Additional photos of this 1988 Ducati 851 Strada are available here for your perusal.
Ducati released the 851 to the world in 1987 at the Milan Motor Show, and it was the introduction of four valve Desmo heads – or as the Italians called it, the desmoquattro motor. Thanks to the new heads, liquid cooling, and Weber fuel injection, the new engine was good for 105 horsepower. It made Ducati competitive on circuits again (they’d end up winning the 1990 World Superbike Championship with this model).
Per a story by Ian Falloon in Motorcycle Trader magazine, the 851 was offered in two variants the first year (1988), a Superbike Kit of 200 examples for WSBK homologation purposes, and a Strada street variant of which just 304 were built. This is one of the latter, and it’s adorned in the beautiful red/white/green Tricolore livery representing the national colors of Italy.
Built in 1988, this 851 was imported into Japan in 1991. The seller acquired it a year ago via a Japanese broker (our good buddy Graham Crump at GJC Trading in Kyoto) and believes it was previously on display in the showroom at Murayama Motors in Tokyo, Japan.
He is a motorcycle collector with criteria that requires his bikes to be 100% original and have less than 10,000 kilometers. He states that this 851 has never been repainted or dropped and is entirely original.
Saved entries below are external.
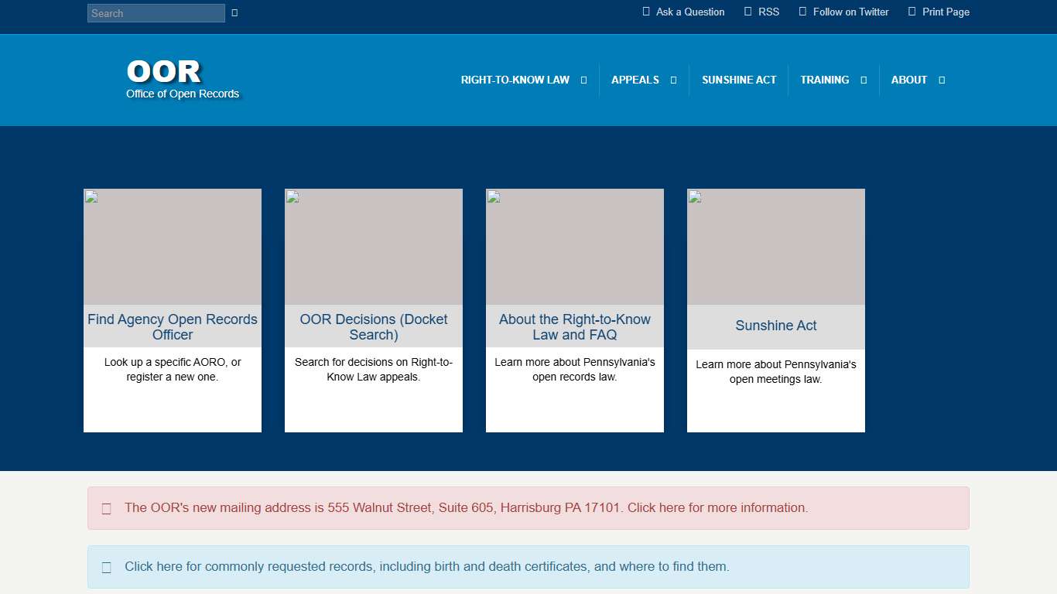The image size is (1057, 594).
Task: Open Find Agency Open Records Officer link
Action: 173,326
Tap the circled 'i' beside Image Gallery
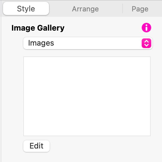Screen dimensions: 162x162 click(x=146, y=28)
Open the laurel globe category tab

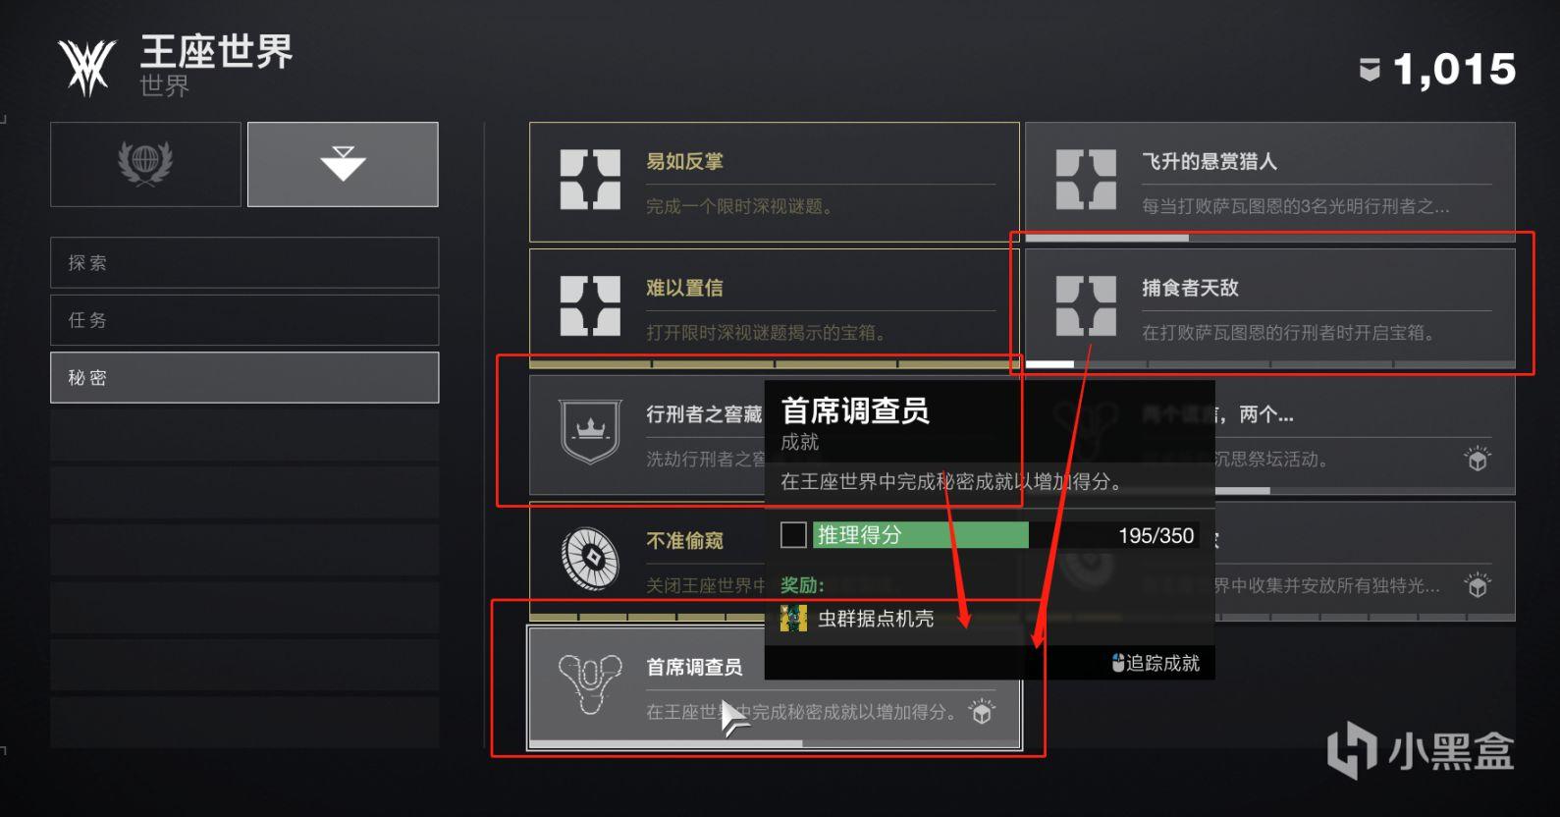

A month ago, he had a service performed which included an “annual review to the standards of the manufacturer”: oil/filter change (Motul 5100 10W40), air filter, NGK spark plugs, brake fluid flush, a tightness check on all frame and engine bolts, and a test ride. The seller also replaced the timing belts and rollers, noting that they were not in bad shape but seeing as they had the engine open up for inspection “it was wrong not to take the opportunity to change this kind of wear item.” A copy of the ~$940 invoice is available here in French.
The seller is letting this go as he has since acquired another 851 Strada Tricolore with less kilometers on the odometer, and he ‘does not need a second one.’ Have any questions or 851 stories? Let us know in the comments below!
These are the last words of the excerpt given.